Here are some tips :
Prioritize social activities: Though it might seem challenging to get out of your house and socialize during this time of the year, it is even more important to be around friends and family. Isolation can add to our stress during the transition seasons; therefore, gathering as much social support as possible is highly beneficial.
Having an evening routine: It can be challenging to deal with the evenings, especially as the sun starts to set earlier. Creating a self-care evening routine can be extremely helpful not just to pass the time but also can be a time of the day dedicated to your mental health. Evening routine could involve journaling, cooking, cleaning your surroundings, meditation, etc.
Going for morning walks or runs: Catching as much sunlight and vitamin D during this time is very important to feel the energy boost in the morning. This can help one start the day positively, full of mental and physical energy.
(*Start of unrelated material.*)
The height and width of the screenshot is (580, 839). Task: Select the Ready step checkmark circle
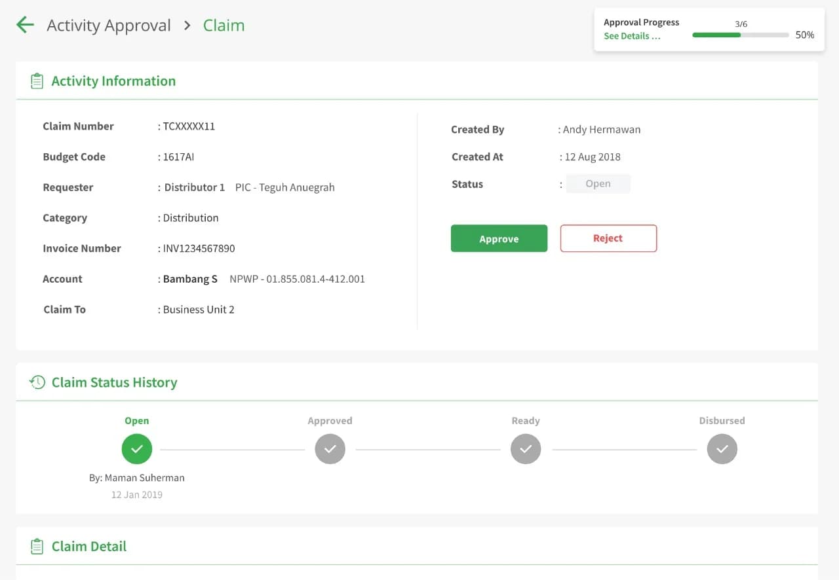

Stick to a schedule: Having a rough plan can help maintain a proper sleep cycle and appetite and be on top of work. It can be challenging to get through even simple tasks while going through SAD; therefore, curating a schedule the night before can help keep things in place and help one feel more motivated.
Have realistic goals: Keeping up with work, deadlines, chores, and making time for friends and family can be overwhelming during this time of the year; therefore, it is crucial to keep realistic goals for tasks for oneself. Prioritizing your mental health should be the primary goal, and creating other plans around that can be a good start. Remember not to feel guilty and not take pressure over managing everything; taking time for rest and setting smaller tasks is the key while navigating this season.
It is also important to remember when things might be getting out of your control, and seeking professional help can be an added support system. No feeling is big or small; like any other disorder, SAD is extremely personal to each individual. Understanding your symptoms and navigating them with a professional can make the journey easier. In some cases, doctors and mental health professionals may prescribe medication and vitamin supplements that can boost one’s mood. With the holiday’s around the corner, remember to take time for yourself first. Prioritizing your mental health and taking things day by day is so important. And remind yourself winter always turns to spring!